Questions:
(1) Decide whether each statement agrees with the PubTator co-occurrence documentation: (a) the default value of window is 0; (b) title and abstract sentence IDs are compared with each other; (c) the "entity" option aggregates counts by entity-type pair. For each, answer yes or no and quote the deciding words.
(2) Resume the PubTator co-occurrence documentation after its last sentence.

Quoted passage:
==*==
R/pubtator_cooccurrence.R
pubtator_cooccurrence.RdCounts pairs of biomedical entities that co-occur in the same sentence
(window = 0) or within window sentences of each other, using
the contextualized entity table returned by pubtator_context.
Co-occurrence is computed within each pmid/tiab passage; title
and abstract sentence IDs are not compared to one another.
pubtator_cooccurrence(x, window = 0L, by = c("type", "entity"))A PubTator context list returned by pubtator_context,
or a contextualized entity data.frame with pmid, tiab,
type, identifier, text, and sentence_id.
Non-negative integer sentence distance. 0 counts
entities in the same sentence; n counts entities whose sentences are
at most n apart within the same pmid/tiab passage.
One of "type" (default) or "entity". "type"
aggregates counts by entity-type pair; "entity" aggregates by the
specific (type, identifier, text) pair.
==*==
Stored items
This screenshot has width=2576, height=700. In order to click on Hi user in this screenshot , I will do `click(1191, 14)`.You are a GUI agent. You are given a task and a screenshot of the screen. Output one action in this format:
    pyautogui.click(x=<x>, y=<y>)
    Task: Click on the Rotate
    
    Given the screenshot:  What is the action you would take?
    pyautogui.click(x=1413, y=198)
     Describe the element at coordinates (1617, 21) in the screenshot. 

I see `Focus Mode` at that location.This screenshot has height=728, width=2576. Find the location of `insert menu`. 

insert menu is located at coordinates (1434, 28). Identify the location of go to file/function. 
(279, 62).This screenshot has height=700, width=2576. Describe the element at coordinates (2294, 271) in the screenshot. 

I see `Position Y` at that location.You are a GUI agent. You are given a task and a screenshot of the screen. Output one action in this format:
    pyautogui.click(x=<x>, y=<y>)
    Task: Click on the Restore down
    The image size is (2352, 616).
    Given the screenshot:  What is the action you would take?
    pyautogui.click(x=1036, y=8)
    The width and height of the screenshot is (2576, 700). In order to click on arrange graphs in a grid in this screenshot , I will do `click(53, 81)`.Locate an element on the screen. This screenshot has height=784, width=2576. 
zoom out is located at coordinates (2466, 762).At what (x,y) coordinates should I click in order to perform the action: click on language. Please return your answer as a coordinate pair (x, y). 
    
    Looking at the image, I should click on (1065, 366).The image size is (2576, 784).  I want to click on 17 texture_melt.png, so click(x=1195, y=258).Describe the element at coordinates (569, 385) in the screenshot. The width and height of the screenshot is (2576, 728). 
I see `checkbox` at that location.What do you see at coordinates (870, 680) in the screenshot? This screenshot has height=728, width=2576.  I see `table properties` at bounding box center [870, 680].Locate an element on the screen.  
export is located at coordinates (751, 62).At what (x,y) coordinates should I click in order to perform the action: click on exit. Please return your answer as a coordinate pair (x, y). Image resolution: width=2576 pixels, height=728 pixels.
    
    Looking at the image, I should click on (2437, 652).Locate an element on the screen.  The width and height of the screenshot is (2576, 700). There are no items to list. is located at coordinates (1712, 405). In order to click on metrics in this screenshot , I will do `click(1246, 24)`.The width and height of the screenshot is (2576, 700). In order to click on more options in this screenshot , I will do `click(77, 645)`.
==*==
Results for each task:
(1)
(a) Yes: "window = 0L"
(b) No: "title and abstract sentence IDs are not compared to one another"
(c) No: ""entity" aggregates by the specific (type, identifier, text) pair"

(2)
A data.table. With by = "type": type_x,
type_y, n (co-occurrence instances), and n_pmids
(distinct documents), ordered by n. With by = "entity": the
same plus identifier_x/text_x/identifier_y/
text_y.
Entities are de-duplicated to one mention per sentence before pairing, and
pairs of the same entity (identical type, identifier, and
text) are dropped.
if (FALSE) { # \dontrun{
pmids <- search_pubmed('"biomarker"[TiAb] AND "cancer"[TiAb]')
ctx <- pmids |>
get_records(endpoint = "pubtator") |>
pubtator_context()
ctx |> pubtator_cooccurrence(window = 0, by = "type")
ctx |> pubtator_cooccurrence(window = 1, by = "entity")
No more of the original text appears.